→ **SUPPLIED TEXT**

Muscat: Various measures are being adopted by the Ministry of Higher Education to address the dropout issue in Oman, said a senior official.
“The Ministry of Higher Education supervises the colleges of applied sciences, private universities and colleges, and internal and external scholarship programmes. To address this issue, the ministry has dealt with dropout cases in the colleges of applied sciences from different aspects,” the Minister of Higher Education, Dr. Rawya Saud Al Busaidi, stated in an interview with Times of Oman.
“Following admission to a college, each student has an academic advisor, whose role is to help him or her discover their potential and capabilities, and assist in exploring alternative paths to the degree if for any reason the normal pace of the degree is disrupted, and to help develop a remedial plan on academic probation,” she explained.
She added that students, who fall under academic probation with a GPA of below 2.0, have three chances or semesters to get out of academic probation.

→ **EXERCISE REQUIREMENTS**
1 - Reproduce the part of the Oman dropout article that opens with the words containing "Muscat: Various measures" and closes with "Times of Oman.".
2 - Write the next part of the article on Oman's university dropout measures, continuing after its last sentence.

→ **INFORMATION SUPPLIED**
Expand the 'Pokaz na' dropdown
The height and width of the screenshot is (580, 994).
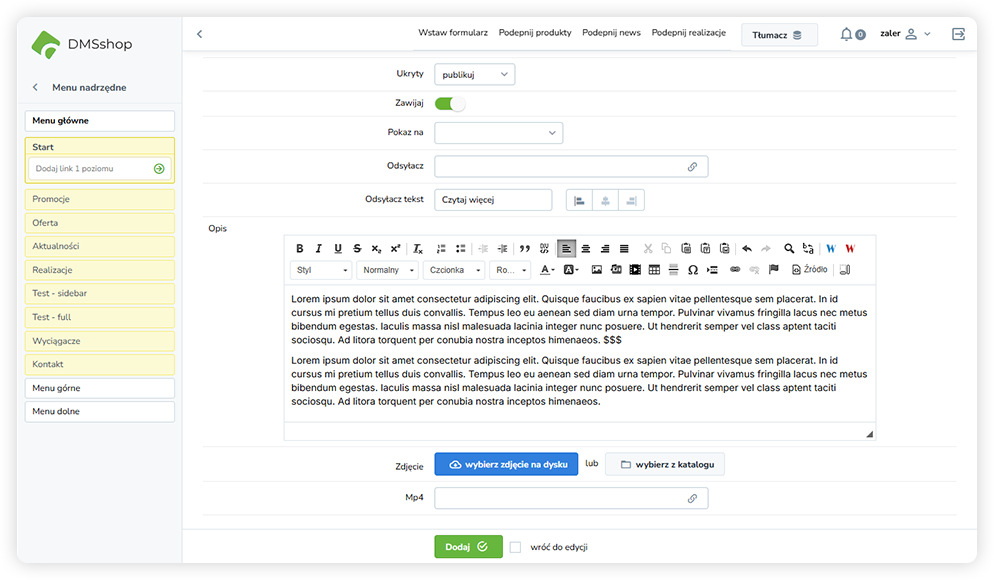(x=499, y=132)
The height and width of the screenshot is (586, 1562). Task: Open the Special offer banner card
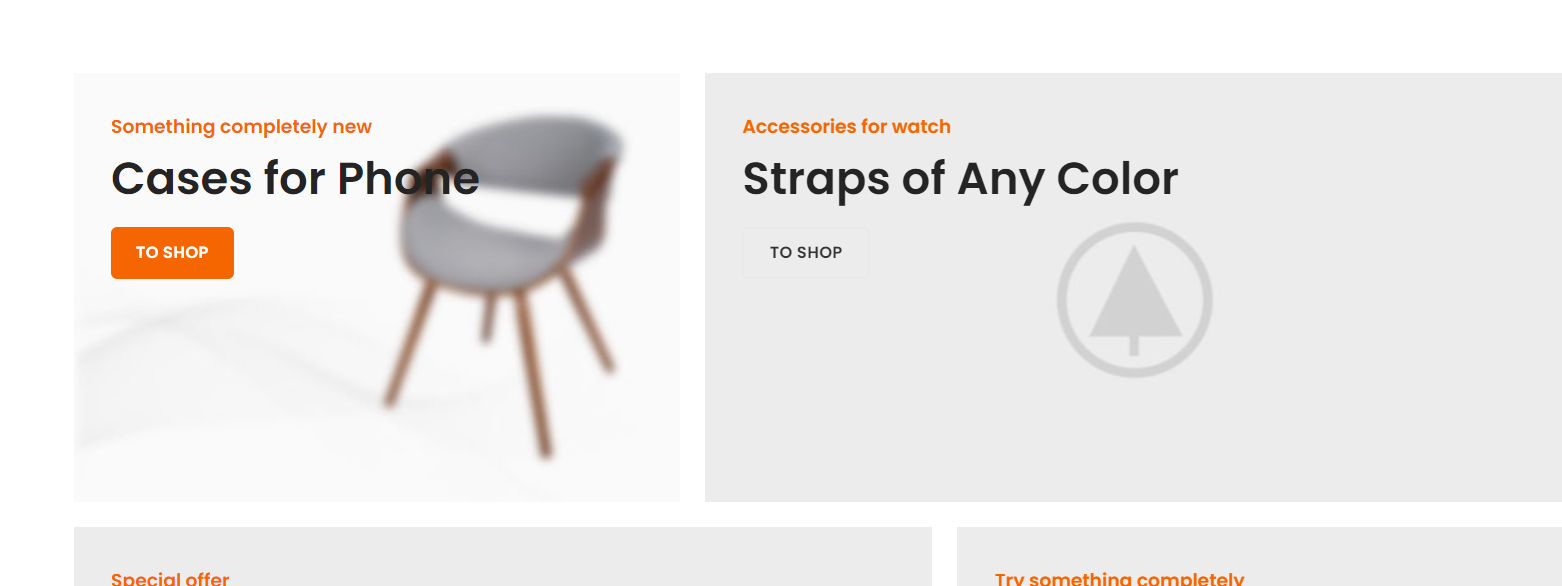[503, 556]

...

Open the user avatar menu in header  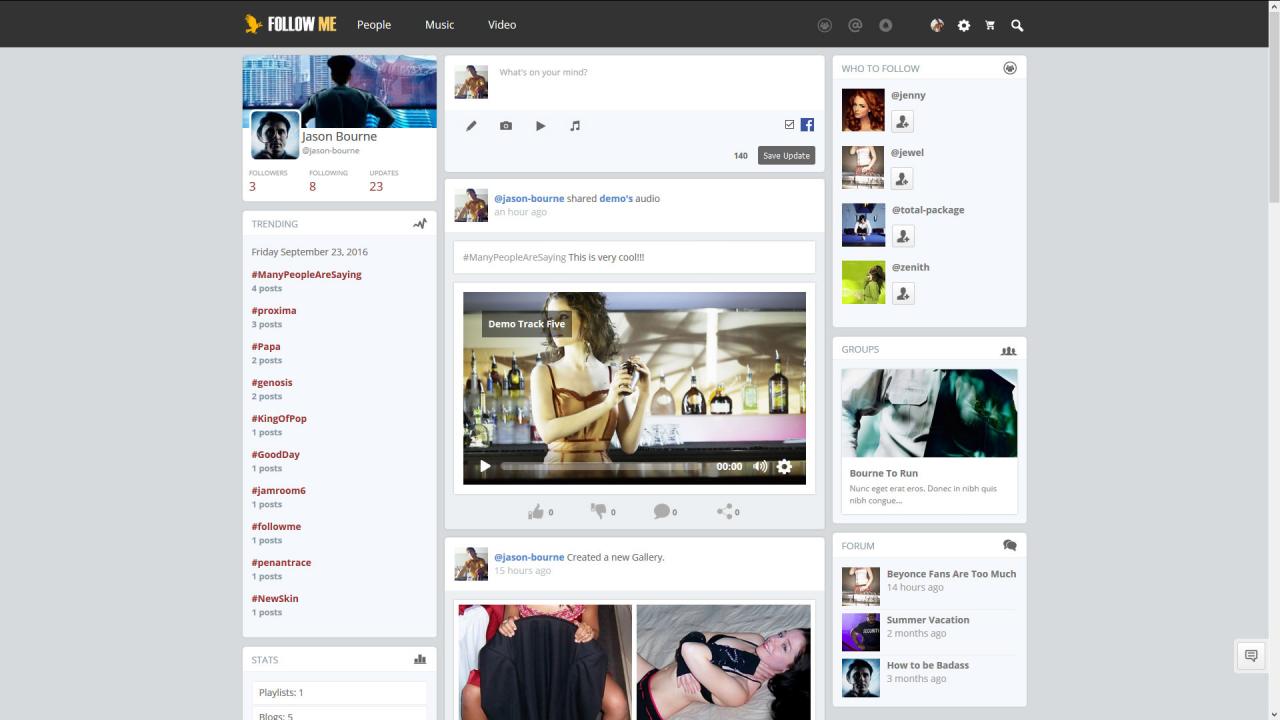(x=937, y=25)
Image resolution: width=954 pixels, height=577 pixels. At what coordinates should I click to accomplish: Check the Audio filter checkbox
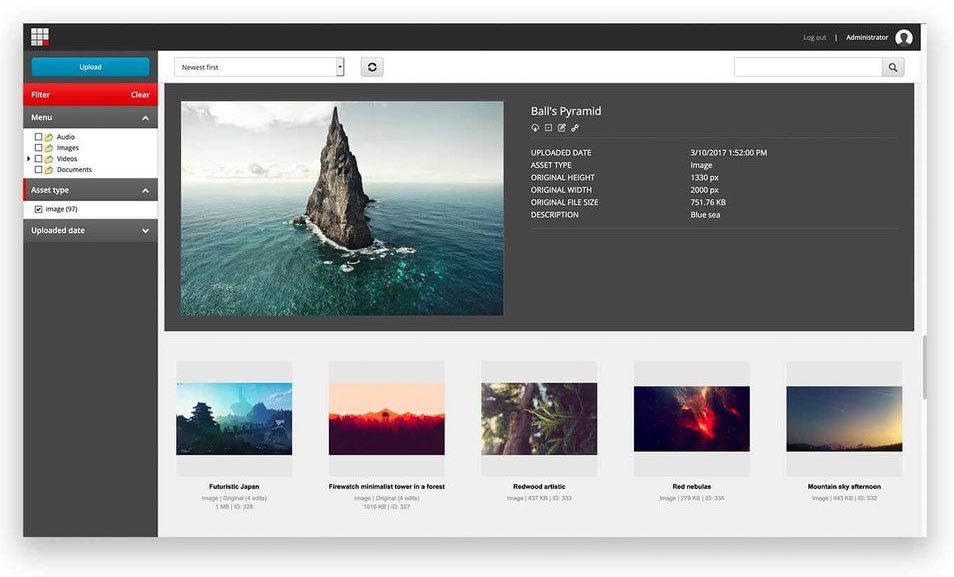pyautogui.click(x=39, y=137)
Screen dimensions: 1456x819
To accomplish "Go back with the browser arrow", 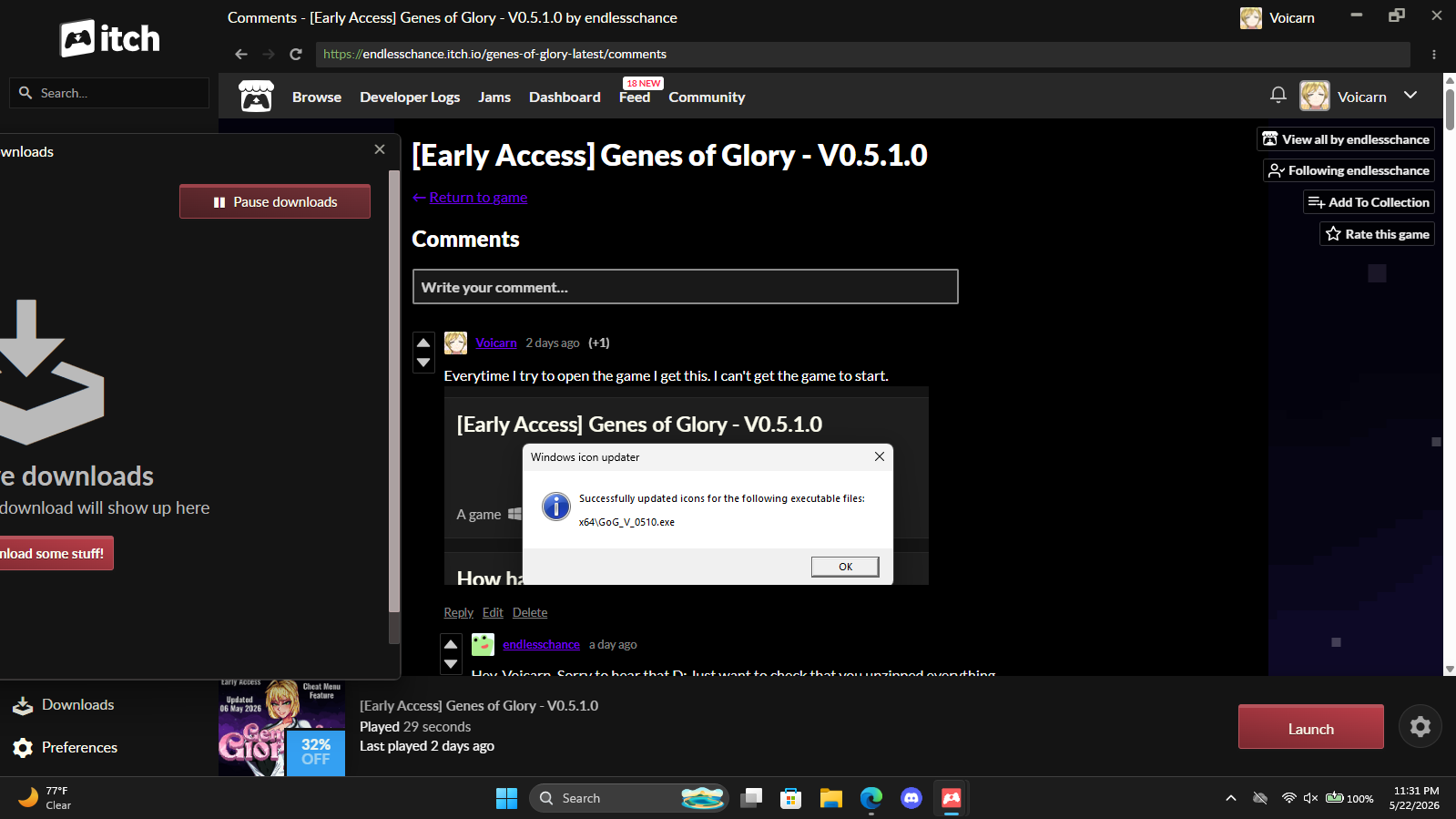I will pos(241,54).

→ **ANSWER SECTION**
1 -
Muscat: Various measures are being adopted by the Ministry of Higher Education to address the dropout issue in Oman, said a senior official.
“The Ministry of Higher Education supervises the colleges of applied sciences, private universities and colleges, and internal and external scholarship programmes. To address this issue, the ministry has dealt with dropout cases in the colleges of applied sciences from different aspects,” the Minister of Higher Education, Dr. Rawya Saud Al Busaidi, stated in an interview with Times of Oman.

2 -
“Instead of withdrawal from the college, the student who does not meet the requirements for removal from the status of academic probation, but satisfies the requirements to receive a diploma may exit the college with a higher education diploma,” the official said.
A student contemplating full withdrawal from the college for other reasons must consult their academic advisor prior to formalising the decision in order to ensure that all alternatives are considered, Al Busaidi stated.
Commenting on external scholarships, the minister said, cultural attachés at Omani embassies abroad provide the students with the best possible living conditions, reception and transport upon arrival, medical care and appropriate accommodation on their first arrival in the country.
“To prevent dropouts, the Ministry of Higher Education represented (by) cultural attachés follow up on the progress made by Omani scholarship students and advise them to enrol in areas of study that are compatible with their capacities and aptitude,” Al Busaidi explained.
In her message to those who plan to drop out, the minister said, “They should seek advice from their academic advisor and other counselling bodies at the institution when facing issues concerning their studies.”
“They should also think carefully and assess the pros and cons of leaving the college by comparing the living standards of graduates and the living standards of the dropouts, keeping in mind that they need to help their families financially through employment,” Al Busaidi noted.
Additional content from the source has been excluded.